Washington And The West Struggle For A Way Forward

Moments after he greeted Americans newly released from Russian prisons last month, President Joe Biden was asked if he had any message for Vladimir Putin. “Stop,” he replied.

But whether Biden meant jailing innocent foreigners, persecuting Russian dissidents, invading Ukraine, violating international law or challenging the U.S.-led global order, Putin has shown no sign of backing down.

And that means one of the most deeply vexing questions facing Western leaders — including Biden and whoever succeeds him next year — is what to do about it.

On each side of the Atlantic, there is uncertainty about how to counter Putin’s aggression without stoking a direct conflict with the man who controls the world’s largest nuclear arsenal.

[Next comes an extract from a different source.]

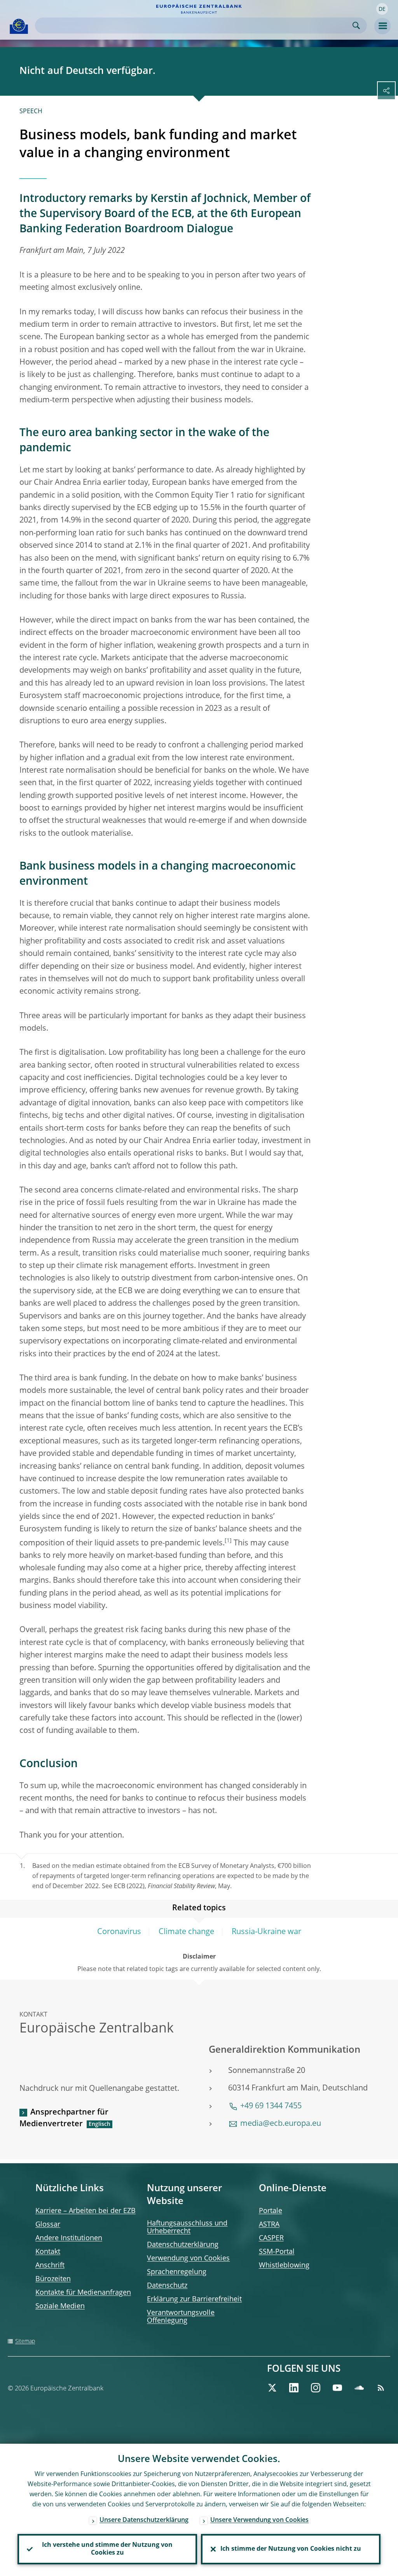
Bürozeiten (53, 2279)
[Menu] (382, 26)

That fear — and the inability, even of Western diplomats with decades of experience dealing with the Kremlin, to see a viable path forward — has revived calls for Cold War-style containment: restricting contacts with Moscow to essential issues and bracing for conflict by boosting Europe and Ukraine’s military capacity.

Current U.S. policy is “more of a reaction and an outgrowth to events,” said Fiona Hill, a senior fellow at the Brookings Institution who has advised multiple administrations on Russia policy and was President Donald Trump’s top Russia adviser at the National Security Council. “We haven’t had a holistic approach,” Hill said.